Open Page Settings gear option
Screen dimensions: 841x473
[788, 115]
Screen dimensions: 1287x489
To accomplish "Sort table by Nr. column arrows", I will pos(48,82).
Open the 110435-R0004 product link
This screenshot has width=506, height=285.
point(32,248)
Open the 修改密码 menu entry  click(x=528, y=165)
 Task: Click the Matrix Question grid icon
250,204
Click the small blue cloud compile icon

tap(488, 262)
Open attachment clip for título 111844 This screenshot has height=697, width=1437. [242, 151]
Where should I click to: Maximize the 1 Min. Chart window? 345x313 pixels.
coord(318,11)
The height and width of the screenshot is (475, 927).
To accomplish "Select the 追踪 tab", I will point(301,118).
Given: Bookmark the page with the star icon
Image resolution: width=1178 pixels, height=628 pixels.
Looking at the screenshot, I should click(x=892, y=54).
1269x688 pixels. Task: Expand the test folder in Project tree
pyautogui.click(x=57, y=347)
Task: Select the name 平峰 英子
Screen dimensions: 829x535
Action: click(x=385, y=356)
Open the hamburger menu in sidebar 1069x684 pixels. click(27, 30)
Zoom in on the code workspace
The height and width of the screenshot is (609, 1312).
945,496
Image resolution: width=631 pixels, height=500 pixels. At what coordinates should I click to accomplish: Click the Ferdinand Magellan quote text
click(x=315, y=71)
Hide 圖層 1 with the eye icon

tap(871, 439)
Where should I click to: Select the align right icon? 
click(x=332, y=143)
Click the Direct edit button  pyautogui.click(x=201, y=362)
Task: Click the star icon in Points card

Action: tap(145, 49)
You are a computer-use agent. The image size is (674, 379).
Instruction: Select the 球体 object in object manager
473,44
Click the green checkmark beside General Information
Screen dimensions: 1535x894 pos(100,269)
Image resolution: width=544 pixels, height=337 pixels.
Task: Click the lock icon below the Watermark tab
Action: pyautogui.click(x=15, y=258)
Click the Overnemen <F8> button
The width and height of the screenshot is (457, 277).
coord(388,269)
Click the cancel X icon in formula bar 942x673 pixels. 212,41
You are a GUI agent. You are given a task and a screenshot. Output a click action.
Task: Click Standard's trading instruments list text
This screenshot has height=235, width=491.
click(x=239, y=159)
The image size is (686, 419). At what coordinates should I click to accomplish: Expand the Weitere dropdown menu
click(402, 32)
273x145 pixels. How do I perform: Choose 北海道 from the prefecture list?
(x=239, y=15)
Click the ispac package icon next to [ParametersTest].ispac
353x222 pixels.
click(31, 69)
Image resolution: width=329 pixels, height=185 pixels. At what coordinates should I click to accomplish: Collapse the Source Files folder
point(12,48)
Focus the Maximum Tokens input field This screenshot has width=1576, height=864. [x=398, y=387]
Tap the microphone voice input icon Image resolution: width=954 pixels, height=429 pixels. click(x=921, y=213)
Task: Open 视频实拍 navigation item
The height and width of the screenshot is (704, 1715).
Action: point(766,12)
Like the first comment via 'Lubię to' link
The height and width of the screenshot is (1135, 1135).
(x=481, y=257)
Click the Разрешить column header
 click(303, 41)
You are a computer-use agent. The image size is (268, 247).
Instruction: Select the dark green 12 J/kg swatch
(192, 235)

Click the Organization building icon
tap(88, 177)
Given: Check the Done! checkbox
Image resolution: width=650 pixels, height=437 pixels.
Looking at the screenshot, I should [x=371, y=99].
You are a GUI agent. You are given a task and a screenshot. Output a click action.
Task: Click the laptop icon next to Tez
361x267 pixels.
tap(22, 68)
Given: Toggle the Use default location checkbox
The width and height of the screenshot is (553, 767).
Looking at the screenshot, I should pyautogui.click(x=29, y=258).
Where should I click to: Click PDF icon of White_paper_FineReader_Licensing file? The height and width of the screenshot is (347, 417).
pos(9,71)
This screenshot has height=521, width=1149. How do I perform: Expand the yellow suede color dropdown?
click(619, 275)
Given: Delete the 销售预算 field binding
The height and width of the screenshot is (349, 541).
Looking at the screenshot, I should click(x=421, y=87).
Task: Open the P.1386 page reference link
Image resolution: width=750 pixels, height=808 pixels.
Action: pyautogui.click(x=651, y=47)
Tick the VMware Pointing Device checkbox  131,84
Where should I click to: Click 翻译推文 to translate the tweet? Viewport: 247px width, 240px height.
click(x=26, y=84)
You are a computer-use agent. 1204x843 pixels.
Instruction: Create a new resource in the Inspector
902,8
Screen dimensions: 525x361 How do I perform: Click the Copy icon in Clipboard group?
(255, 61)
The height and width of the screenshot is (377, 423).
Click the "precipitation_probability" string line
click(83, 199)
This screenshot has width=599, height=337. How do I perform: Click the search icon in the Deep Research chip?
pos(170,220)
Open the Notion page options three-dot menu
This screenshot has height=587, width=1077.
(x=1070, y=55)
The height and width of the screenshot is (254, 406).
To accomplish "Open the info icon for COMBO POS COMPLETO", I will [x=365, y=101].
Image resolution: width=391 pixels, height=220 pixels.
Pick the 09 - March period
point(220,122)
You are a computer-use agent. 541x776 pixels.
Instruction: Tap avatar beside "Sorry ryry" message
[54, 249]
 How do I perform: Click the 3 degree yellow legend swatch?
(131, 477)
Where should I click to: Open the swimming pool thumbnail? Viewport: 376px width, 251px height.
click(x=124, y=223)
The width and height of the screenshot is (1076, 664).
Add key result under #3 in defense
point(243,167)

**Work required**: The records above are to be restated word for word.

**Answer area**:
Open Page Settings gear option
Screen dimensions: 841x473
[788, 115]
Screen dimensions: 1287x489
To accomplish "Sort table by Nr. column arrows", I will pos(48,82).
Open the 110435-R0004 product link
This screenshot has width=506, height=285.
point(32,248)
Open the 修改密码 menu entry  click(x=528, y=165)
 Task: Click the Matrix Question grid icon
250,204
Click the small blue cloud compile icon

tap(488, 262)
Open attachment clip for título 111844 This screenshot has height=697, width=1437. [242, 151]
Where should I click to: Maximize the 1 Min. Chart window? 345x313 pixels.
coord(318,11)
The height and width of the screenshot is (475, 927).
To accomplish "Select the 追踪 tab", I will point(301,118).
Given: Bookmark the page with the star icon
Image resolution: width=1178 pixels, height=628 pixels.
Looking at the screenshot, I should click(x=892, y=54).
1269x688 pixels. Task: Expand the test folder in Project tree
pyautogui.click(x=57, y=347)
Task: Select the name 平峰 英子
Screen dimensions: 829x535
Action: click(x=385, y=356)
Open the hamburger menu in sidebar 1069x684 pixels. click(27, 30)
Zoom in on the code workspace
The height and width of the screenshot is (609, 1312).
945,496
Image resolution: width=631 pixels, height=500 pixels. At what coordinates should I click to accomplish: Click the Ferdinand Magellan quote text
click(x=315, y=71)
Hide 圖層 1 with the eye icon

tap(871, 439)
Where should I click to: Select the align right icon? 
click(x=332, y=143)
Click the Direct edit button  pyautogui.click(x=201, y=362)
Task: Click the star icon in Points card

Action: tap(145, 49)
You are a computer-use agent. The image size is (674, 379).
Instruction: Select the 球体 object in object manager
473,44
Click the green checkmark beside General Information
Screen dimensions: 1535x894 pos(100,269)
Image resolution: width=544 pixels, height=337 pixels.
Task: Click the lock icon below the Watermark tab
Action: pyautogui.click(x=15, y=258)
Click the Overnemen <F8> button
The width and height of the screenshot is (457, 277).
coord(388,269)
Click the cancel X icon in formula bar 942x673 pixels. 212,41
You are a GUI agent. You are given a task and a screenshot. Output a click action.
Task: Click Standard's trading instruments list text
This screenshot has height=235, width=491.
click(x=239, y=159)
The image size is (686, 419). At what coordinates should I click to accomplish: Expand the Weitere dropdown menu
click(402, 32)
273x145 pixels. How do I perform: Choose 北海道 from the prefecture list?
(x=239, y=15)
Click the ispac package icon next to [ParametersTest].ispac
353x222 pixels.
click(31, 69)
Image resolution: width=329 pixels, height=185 pixels. At what coordinates should I click to accomplish: Collapse the Source Files folder
point(12,48)
Focus the Maximum Tokens input field This screenshot has width=1576, height=864. [x=398, y=387]
Tap the microphone voice input icon Image resolution: width=954 pixels, height=429 pixels. click(x=921, y=213)
Task: Open 视频实拍 navigation item
The height and width of the screenshot is (704, 1715).
Action: point(766,12)
Like the first comment via 'Lubię to' link
The height and width of the screenshot is (1135, 1135).
(x=481, y=257)
Click the Разрешить column header
 click(303, 41)
You are a computer-use agent. The image size is (268, 247).
Instruction: Select the dark green 12 J/kg swatch
(192, 235)

Click the Organization building icon
tap(88, 177)
Given: Check the Done! checkbox
Image resolution: width=650 pixels, height=437 pixels.
Looking at the screenshot, I should [x=371, y=99].
You are a GUI agent. You are given a task and a screenshot. Output a click action.
Task: Click the laptop icon next to Tez
361x267 pixels.
tap(22, 68)
Given: Toggle the Use default location checkbox
The width and height of the screenshot is (553, 767).
Looking at the screenshot, I should pyautogui.click(x=29, y=258).
Where should I click to: Click PDF icon of White_paper_FineReader_Licensing file? The height and width of the screenshot is (347, 417).
pos(9,71)
This screenshot has height=521, width=1149. How do I perform: Expand the yellow suede color dropdown?
click(619, 275)
Given: Delete the 销售预算 field binding
The height and width of the screenshot is (349, 541).
Looking at the screenshot, I should click(x=421, y=87).
Task: Open the P.1386 page reference link
Image resolution: width=750 pixels, height=808 pixels.
Action: pyautogui.click(x=651, y=47)
Tick the VMware Pointing Device checkbox  131,84
Where should I click to: Click 翻译推文 to translate the tweet? Viewport: 247px width, 240px height.
click(x=26, y=84)
You are a computer-use agent. 1204x843 pixels.
Instruction: Create a new resource in the Inspector
902,8
Screen dimensions: 525x361 How do I perform: Click the Copy icon in Clipboard group?
(255, 61)
The height and width of the screenshot is (377, 423).
Click the "precipitation_probability" string line
click(83, 199)
This screenshot has width=599, height=337. How do I perform: Click the search icon in the Deep Research chip?
pos(170,220)
Open the Notion page options three-dot menu
This screenshot has height=587, width=1077.
(x=1070, y=55)
The height and width of the screenshot is (254, 406).
To accomplish "Open the info icon for COMBO POS COMPLETO", I will [x=365, y=101].
Image resolution: width=391 pixels, height=220 pixels.
Pick the 09 - March period
point(220,122)
You are a computer-use agent. 541x776 pixels.
Instruction: Tap avatar beside "Sorry ryry" message
[54, 249]
 How do I perform: Click the 3 degree yellow legend swatch?
(131, 477)
Where should I click to: Open the swimming pool thumbnail? Viewport: 376px width, 251px height.
click(x=124, y=223)
The width and height of the screenshot is (1076, 664).
Add key result under #3 in defense
point(243,167)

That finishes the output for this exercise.